Judge rejects call for leniency after former army private with neo-Nazi links pleaded guilty to charges of distributing explosives information.

An ex-soldier described by prosecutors as a Satanist and linked to a neo-Nazi group was sentenced Wednesday to 2 1/2 years in federal prison for distributing information through social media about building a bomb and making napalm.

A federal judge rejected a request from Jarrett William Smith’s attorney for a lenient sentence of 15 months in prison followed by three years of supervised probation. Federal law called for a sentence of up to 20 years in prison and a fine of up to $250,000, but sentencing guidelines said the presumed punishment for a first-time offender like Smith was 2 1/2 years to a little over three years in prison.

U.S. District Judge Daniel Crabtree also ordered the three years of supervised probation for Smith after his release from prison. The judge said he was surprised that federal sentencing guidelines called for such a “low” prison sentence for “troubling and serious” criminal behavior, adding that Smith wanted to start a race war and shared on social media “multistep plans to create chaos.”

“His planned actions, if executed, would have endangered countless members of the public,” Crabtree said from the bench.

In seeking the lighter sentence, Smith’s attorney said that because of a cleft lip and palate, Smith had endured a lifetime of victimization, isolation and trauma, which led him to become involved with online extremist groups. The Anti-Defamation League has said Smith was associated with the neo-Nazi Feuerkrieg Division, which it says advocates for a race war and promotes some of the most extreme views of the white supremacist movement.

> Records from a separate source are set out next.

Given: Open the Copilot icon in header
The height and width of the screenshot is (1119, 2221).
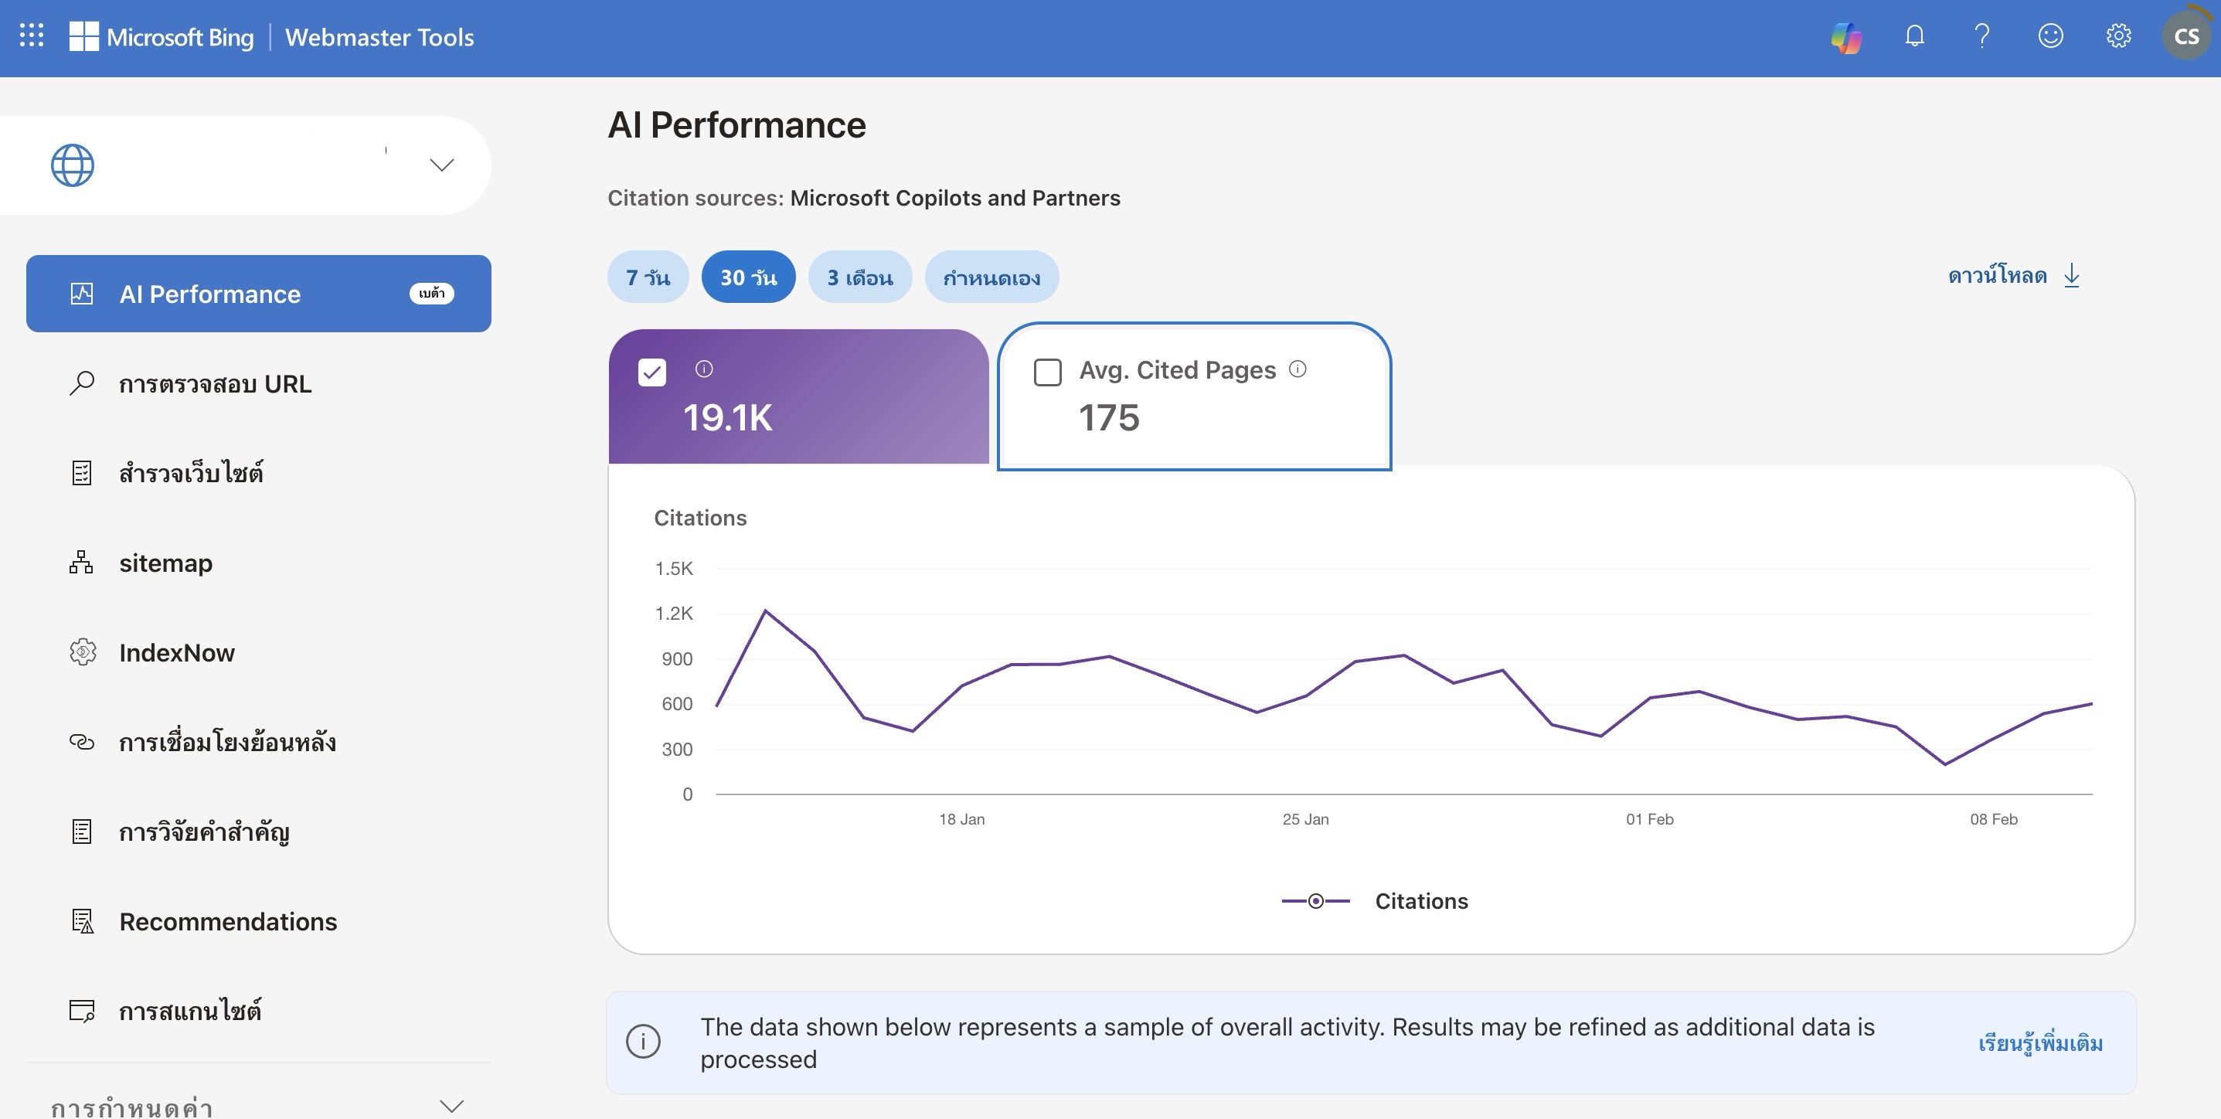Looking at the screenshot, I should click(1846, 37).
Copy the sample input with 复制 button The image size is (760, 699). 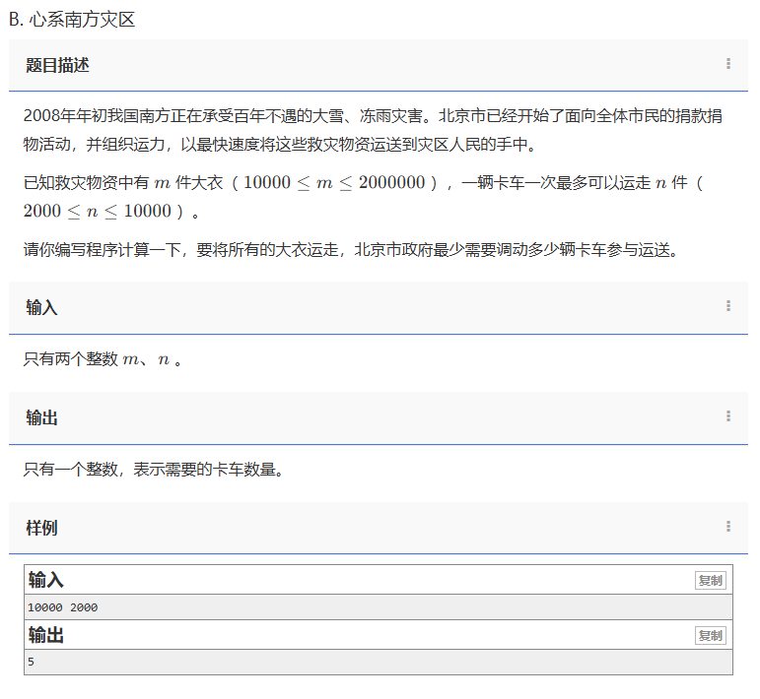710,581
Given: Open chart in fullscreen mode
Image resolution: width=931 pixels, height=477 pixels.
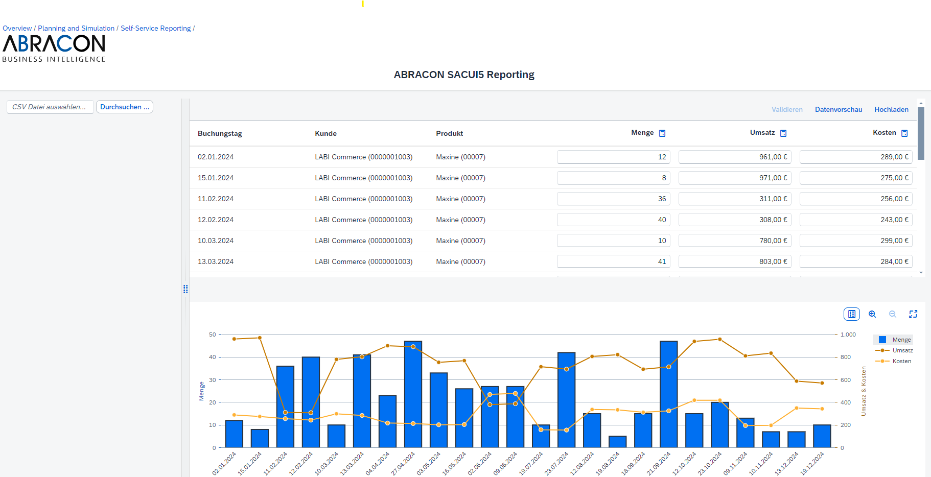Looking at the screenshot, I should point(913,314).
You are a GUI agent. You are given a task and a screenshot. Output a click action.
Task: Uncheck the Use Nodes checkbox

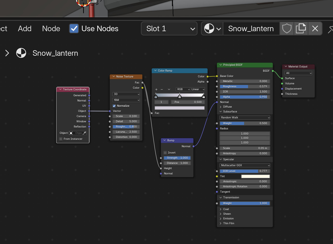[x=74, y=29]
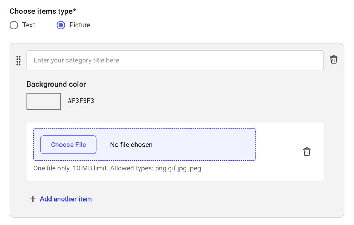Click the No file chosen text

[131, 145]
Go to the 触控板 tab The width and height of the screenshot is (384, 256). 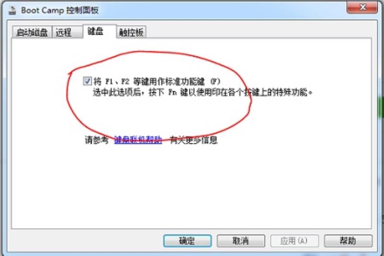[132, 32]
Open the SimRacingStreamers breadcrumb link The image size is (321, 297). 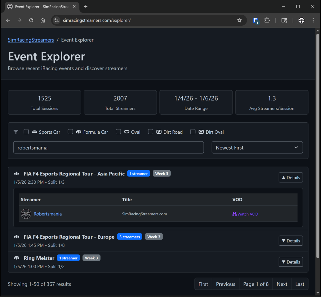click(x=31, y=40)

Smith, 24, was a private first class stationed at Fort Riley when he was arrested last year.

Federal public defender Rich Federico said Smith lacked the basic knowledge to actually build explosive devices and was often “just regurgitating” what he’d seen online.

“He’s not far removed from adolescence,” Federico told the judge. “He is particularly vulnerable to extremists online.”

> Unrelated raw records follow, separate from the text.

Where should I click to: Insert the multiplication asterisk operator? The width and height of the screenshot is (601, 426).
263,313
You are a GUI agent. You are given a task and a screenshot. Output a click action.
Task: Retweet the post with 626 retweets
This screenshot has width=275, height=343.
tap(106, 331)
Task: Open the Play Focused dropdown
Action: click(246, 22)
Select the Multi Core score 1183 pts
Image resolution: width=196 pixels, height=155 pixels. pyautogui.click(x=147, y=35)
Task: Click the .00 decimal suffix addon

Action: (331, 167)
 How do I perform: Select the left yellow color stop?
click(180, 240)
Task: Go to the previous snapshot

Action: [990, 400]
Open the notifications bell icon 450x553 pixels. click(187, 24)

Prosecutors argued that Smith admitted to providing information about making explosives to an FBI undercover agent in September 2019 and that FBI bomb technicians determined that his recipes were viable. He pleaded guilty in February to two felony charges of distributing explosives information and admitted that he intended for it to be used.

Prosecutors said that Smith planned to overthrow the government, with attacking a news organization as a first step. They said he told an FBI agent that he distributed explosives information “for the glory of his Satanist religion,” though they provided few other details, other than saying that Smith liked “black metal” music designed to attract people to Satan.

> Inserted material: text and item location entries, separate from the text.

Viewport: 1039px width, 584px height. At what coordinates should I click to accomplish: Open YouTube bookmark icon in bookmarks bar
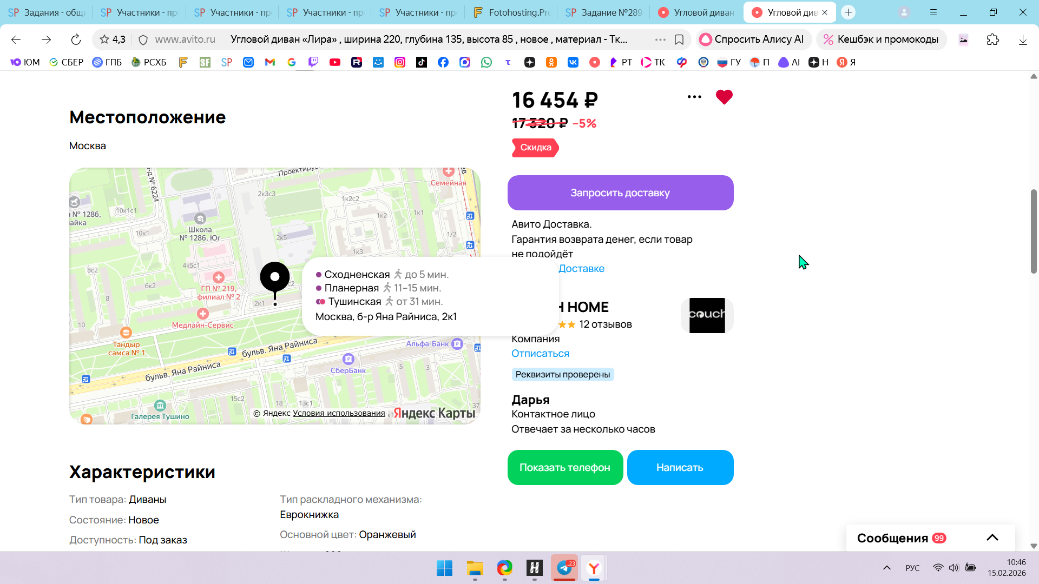tap(335, 62)
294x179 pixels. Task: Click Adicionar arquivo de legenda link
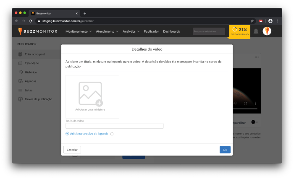point(89,134)
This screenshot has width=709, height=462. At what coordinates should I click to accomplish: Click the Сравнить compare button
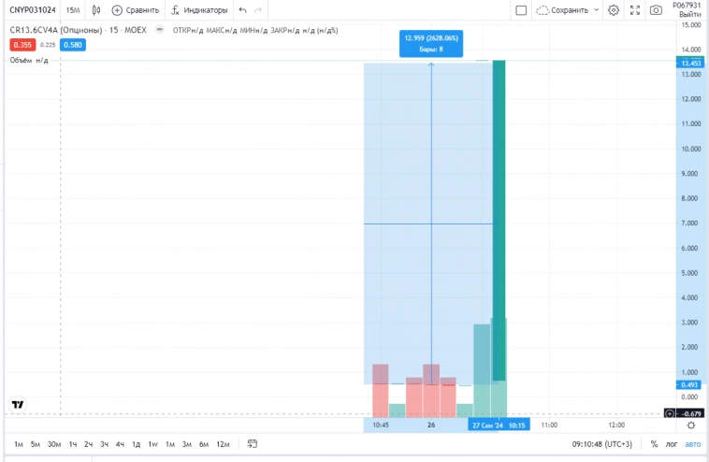[136, 10]
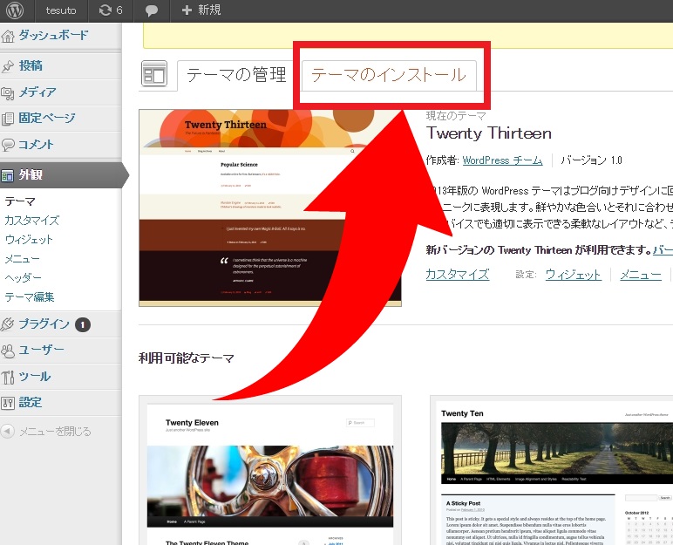Click the カスタマイズ link under current theme

pos(457,274)
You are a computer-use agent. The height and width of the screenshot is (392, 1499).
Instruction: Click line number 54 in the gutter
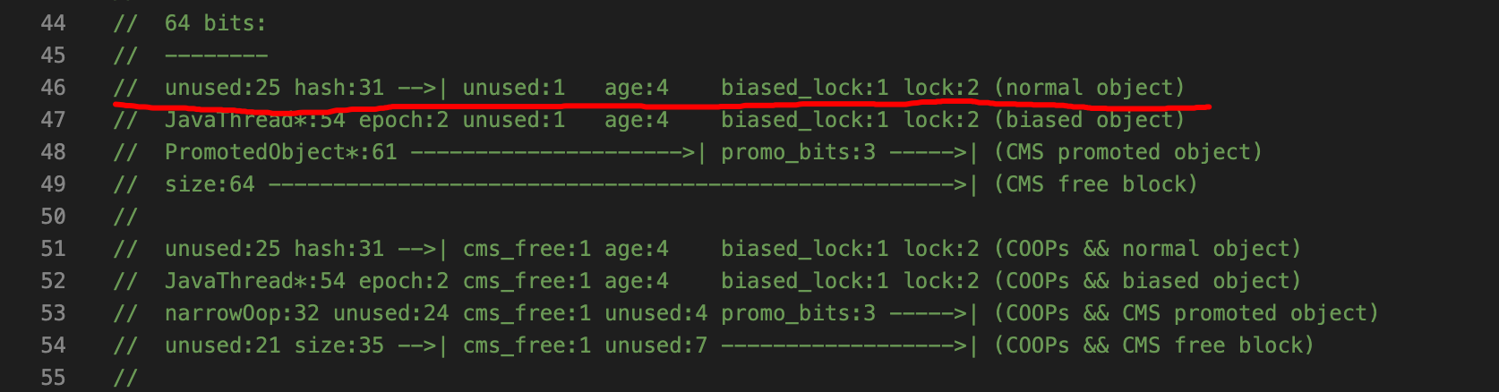pyautogui.click(x=53, y=345)
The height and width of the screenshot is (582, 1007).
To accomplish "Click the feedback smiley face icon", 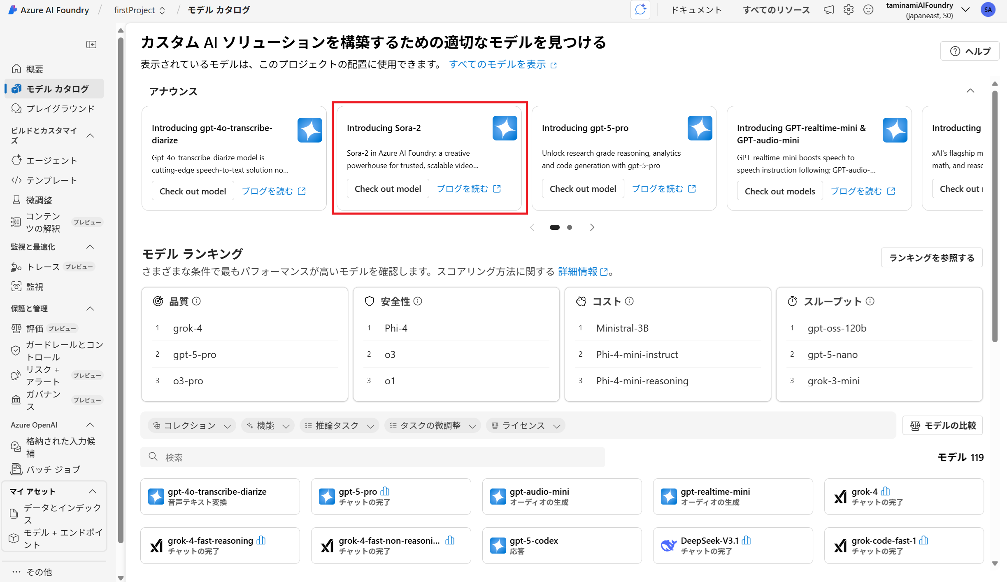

Federal investigators have said Smith had encrypted communications with a Missouri man who this year planned to bomb a Kansas City-area hospital because he was distressed by the government’s response to the coronavirus pandemic. That man killed himself in March during a firefight with FBI agents as they served an arrest warrant, according to the FBI.

Smith admitted in his plea agreement that he spoke to others about his desire to travel to Ukraine to fight with “a violent, far-right paramilitary group.”

Smith previously was stationed at Fort Bliss, Texas. He was discharged from the military after pleading guilty to the two charges.

Federico said in a court filing that Smith endured a near-daily barrage of bullying as a child and had repeated, painful reconstructive surgeries.

In 2010, when he was a freshman in high school, Smith learned he had been on a classmate’s “hit list” as the intended target of a school shooting and bomb plot. The attempt was thwarted.

“That has a huge impact on who you are,” Federico told Crabtree on Wednesday.

But Assistant U.S. Attorney Anthony Mattivi countered that Smith wasn’t examined for or diagnosed with a mental illness.

“What the defendant experienced is sad, and I have sympathy for him,” Mattivi told the judge. “But it has to be balanced against what he did.”